##### EXTRAIT CHOISI #####

A quelques jours de la conférence sur le climat COP26, le constat de l’ONU est sans appel : les engagements de réduction d’émissions de gaz à effet de serre devraient être plus de sept fois plus ambitieux pour espérer limiter le réchauffement à +1,5°C. Pourquoi sommes-nous si loin du compte ? Les décisions qui s’imposent tardent à être prises par les dirigeants des États, la procrastination est devenue une règle, tout comme la politique de l’autruche ou plus trivialement l’appât du gain à court-terme. Sommes-nous dirigés par des psychopathes ? Beaucoup commencent à le penser et notamment le psychiatre-explorateur Bertrand Piccard.
Malgré les nouveaux engagements de plus de 120 pays enregistrés au 30 septembre, l’écart avec ce qui serait nécessaire pour respecter l’Accord de Paris visant à limiter le réchauffement bien en deçà de +2°C, si possible à +1,5°C par rapport à l’ère pré-industrielle, « reste important », conclut le rapport rendu public mardi par le Programme des Nations unies pour l’environnement (PNUE).

##### DONNÉES DE L'EXERCICE #####

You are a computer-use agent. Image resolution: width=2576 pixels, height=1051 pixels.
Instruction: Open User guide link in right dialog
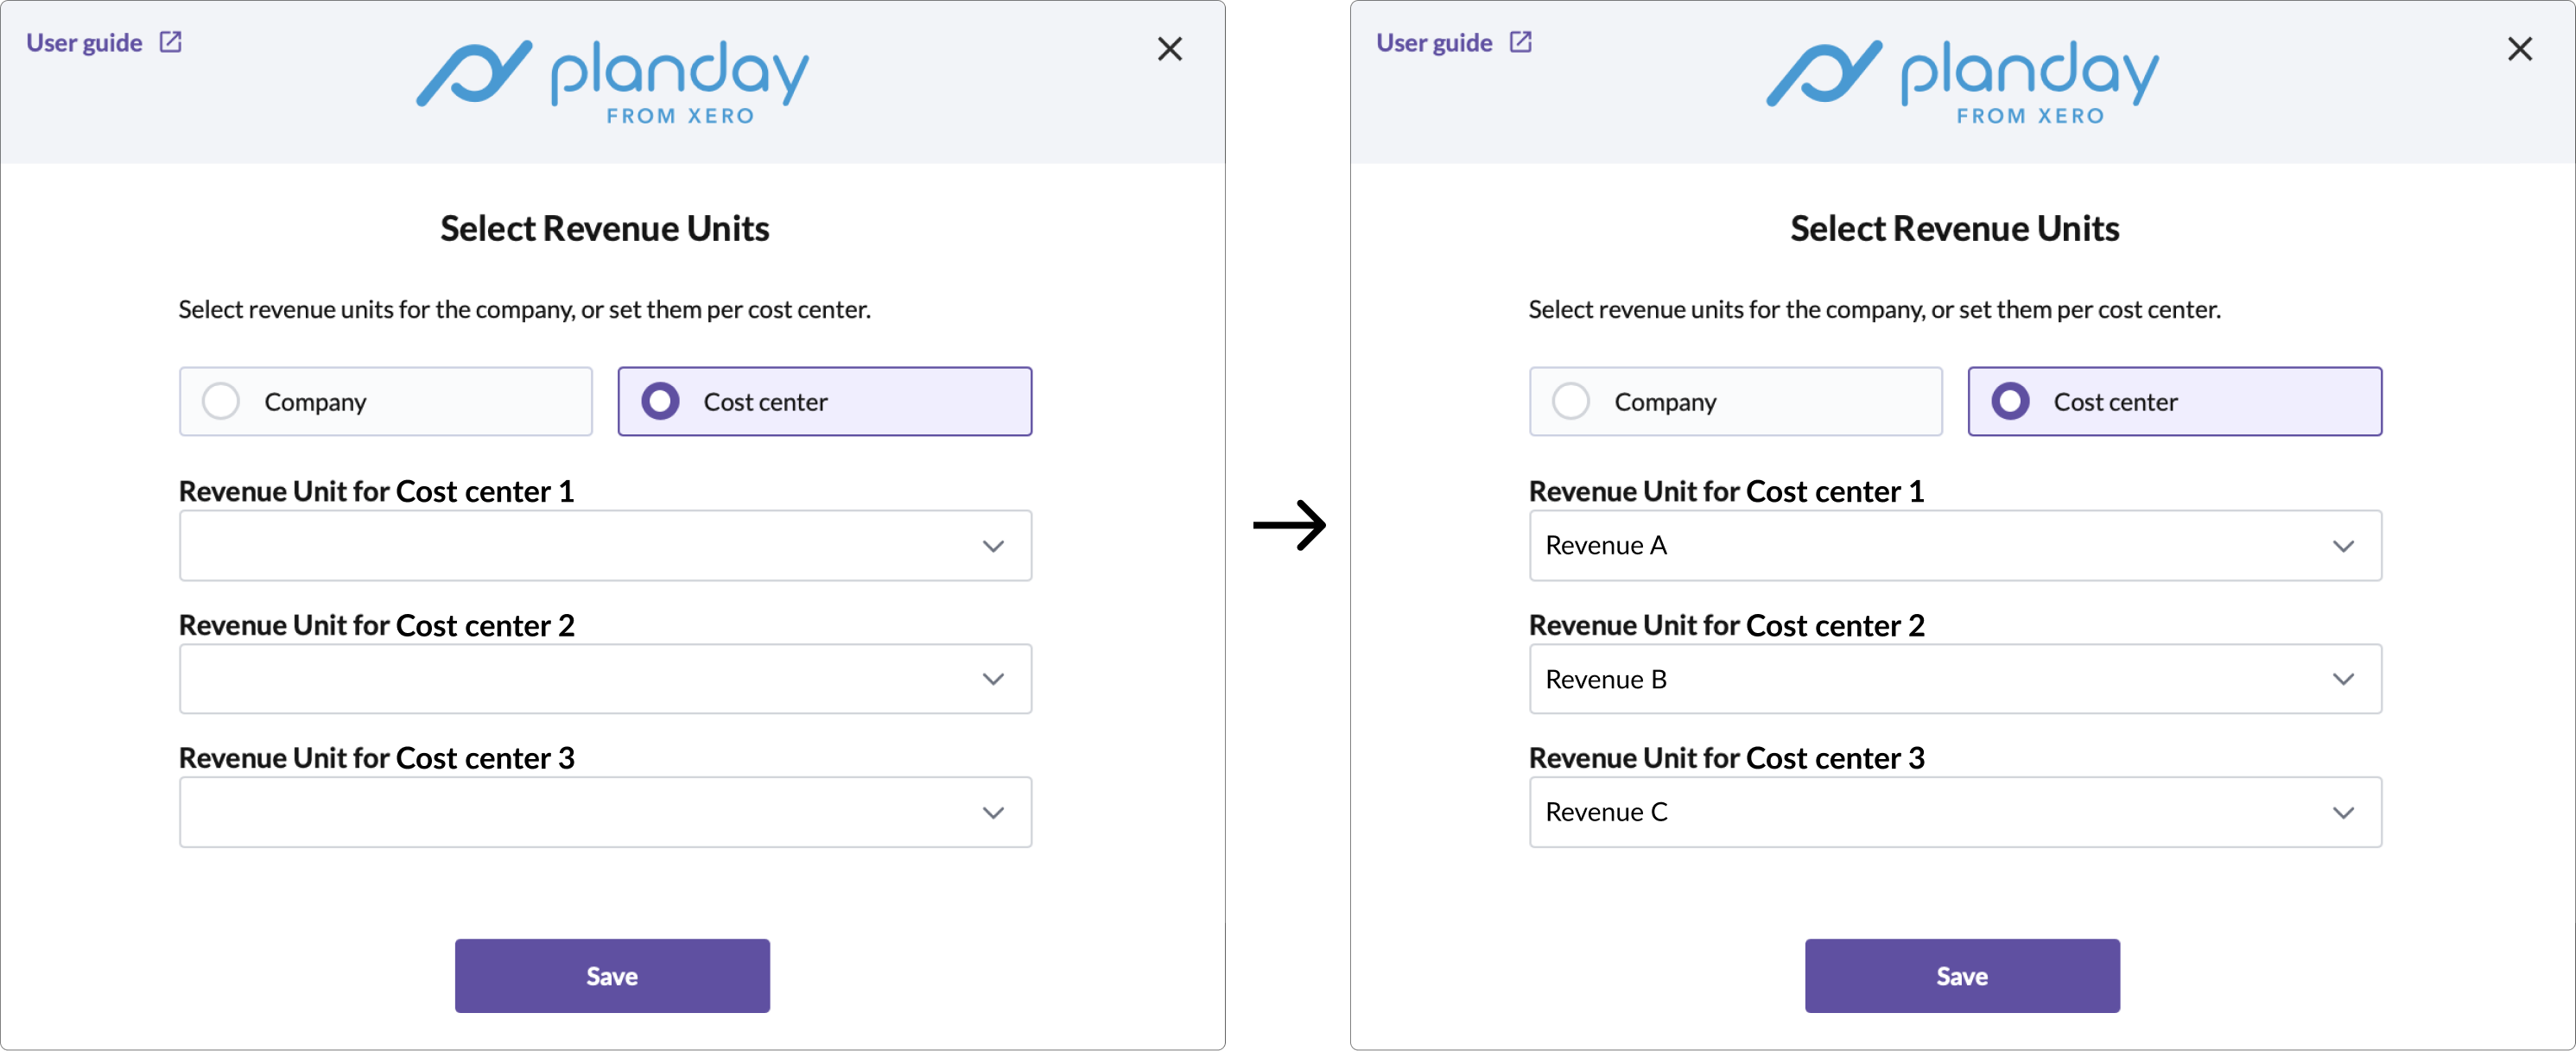click(x=1434, y=43)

#####

CONSIGNE: Recopiez fidèlement le passage de l'extrait sur la COP26 situé entre « A quelques jours » et « psychiatre-explorateur Bertrand Piccard. », ces deux segments compris.

RÉPONSE:
A quelques jours de la conférence sur le climat COP26, le constat de l’ONU est sans appel : les engagements de réduction d’émissions de gaz à effet de serre devraient être plus de sept fois plus ambitieux pour espérer limiter le réchauffement à +1,5°C. Pourquoi sommes-nous si loin du compte ? Les décisions qui s’imposent tardent à être prises par les dirigeants des États, la procrastination est devenue une règle, tout comme la politique de l’autruche ou plus trivialement l’appât du gain à court-terme. Sommes-nous dirigés par des psychopathes ? Beaucoup commencent à le penser et notamment le psychiatre-explorateur Bertrand Piccard.